▶ Problem A: Could you rewrite the rows below as a numbered list, beginning with the line that contains "You are a GUI" and going through the last row, both ends included and blank lines omitted?

▶ Text provided:
>> start

ECDSA key fingerprint is 56:28:c8:c1:22:af:05:75:df:25:3a:89:6c:e1:72:b4.
Are you sure you want to continue connecting (yes/no)? yes
Warning: Permanently added 'localhost' (ECDSA) to the list of known hosts.
hduser1@localhost's password: 
Welcome to Ubuntu 13.04 (GNU/Linux 3.8.0-19-generic x86_64)
.......
If you get something like  above, you are ready for hadoop installation. If not , please debug with following command:
zytham@ubuntu:~$ ssh -vvv localhost

Hadoop distribution set-up/Installation :-

We have full-filled all prerequisite required for hadoop installation and are in position to install hadoop. Hadoop installation is all about 
1. Downloading hadoop distribution package (for example; hadoop-2.6.1.tar.gz) and 
2. Configure various xml files which drives hadoop cluster functioning.

Download Hadoop distribution package:- Download hadoop distribution from download hadoop core dist, I have downloaded hadoop-2.6.1.tar.gz for this installation. Another way to download Hadoop distribution by executing following command:
zytham@ubuntu:~$ wget http://mirrors.sonic.net/apache/hadoop/common/hadoop-2.6.1/hadoop-2.6.1.tar.gz
For me "hadoop..tar.gz" has been downloaded in Downloads folder. Go to Downloads folder and extract hadoop distribution.Like Java installation, we will do hadoop set-up under /usr/local/hadoop2.6.1. Execute following commands to extract and move extracted version under under /usr/local/hadoop2.6.1 and verify we have a directory "hadoop2.6.1" under /usr/local.

>> end

▶ Problem B: Can you extend the Hadoop installation guide above, picking up right after its final sentence?

Entries from a data source:
>> start

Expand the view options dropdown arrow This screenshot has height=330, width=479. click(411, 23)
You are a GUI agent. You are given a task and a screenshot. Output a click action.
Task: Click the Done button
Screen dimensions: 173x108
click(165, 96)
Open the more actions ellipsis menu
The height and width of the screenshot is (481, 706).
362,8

>> end

▶ Task response A:
1. You are a GUI agent. You are given a task and a screenshot. Output a click action.
2. Task: Click the Done button
3. Screen dimensions: 173x108
4. click(165, 96)
5. Open the more actions ellipsis menu
6. The height and width of the screenshot is (481, 706).
7. 362,8

▶ Task response B:
zytham@ubuntu:~$ cd Downloads
zytham@ubuntu:~/Downloads$ sudo tar -xvzf hadoop-2.6.1.tar.gz
zytham@ubuntu:~/Downloads$ sudo mv ./hadoop-2.6.1 /usr/local/hadoop2.6.1
zytham@ubuntu:~/Downloads$ cd /usr/local/
zytham@ubuntu:~/usr/local$ ls 
Now transfer the ownership of hadoop2.6.1 directory to hduser1 and hadoop group. Execute the following command for the same:
zytham@ubuntu:/usr/local$ sudo chown -R  hduser1:hadoop /usr/local/hadoop2.6.1/

Set-up Configuration Files:- In order to complete Hadoop installation, we need to update ~/.bashrc (of ubuntu) and four hadoop configuration files.Lets start with bashrc followed by hadoop xml files.
Open bashrc and append following entry at the end of bashrc. Execute following command to open file.
zytham@ubuntu:/usr/local$ gedit ~/.bashrc
Copy the following lines, append at the end of file and save it. After adding, it should be like following diagram.
#added for hadoop installation
#HADOOP VARIABLES START
export JAVA_HOME=/usr/local/java/jdk1.8.0_60
export HADOOP_INSTALL=/usr/local/hadoop2.6.1
export PATH=$PATH:$HADOOP_INSTALL/bin
export PATH=$PATH:$HADOOP_INSTALL/sbin
export HADOOP_MAPRED_HOME=$HADOOP_INSTALL
export HADOOP_COMMON_HOME=$HADOOP_INSTALL
export HADOOP_HDFS_HOME=$HADOOP_INSTALL
export YARN_HOME=$HADOOP_INSTALL
export HADOOP_COMMON_LIB_NATIVE_DIR=$HADOOP_INSTALL/lib/native
export HADOOP_OPTS="-Djava.library.path=$HADOOP_INSTALL/lib"
#HADOOP VARIABLES END

Now update hadoop configuration files.
1. Update hadoop-env.sh : Open hadoop-env.sh and update JAVA_HOME. JAVA_HOME setting is referenced by Hadoop when it starts.
zytham@ubuntu:~$ cd /usr/local/hadoop2.6.1/etc/hadoop
zytham@ubuntu:/usr/local/hadoop2.6.1/etc/hadoop$ gedit hadoop-env.sh
update JAVA_HOME with your jdk directory, for me it is /usr/local/java/jdk1.8.0_60 and after update hadoop-end.sh file should look like following:
# The java implementation to use.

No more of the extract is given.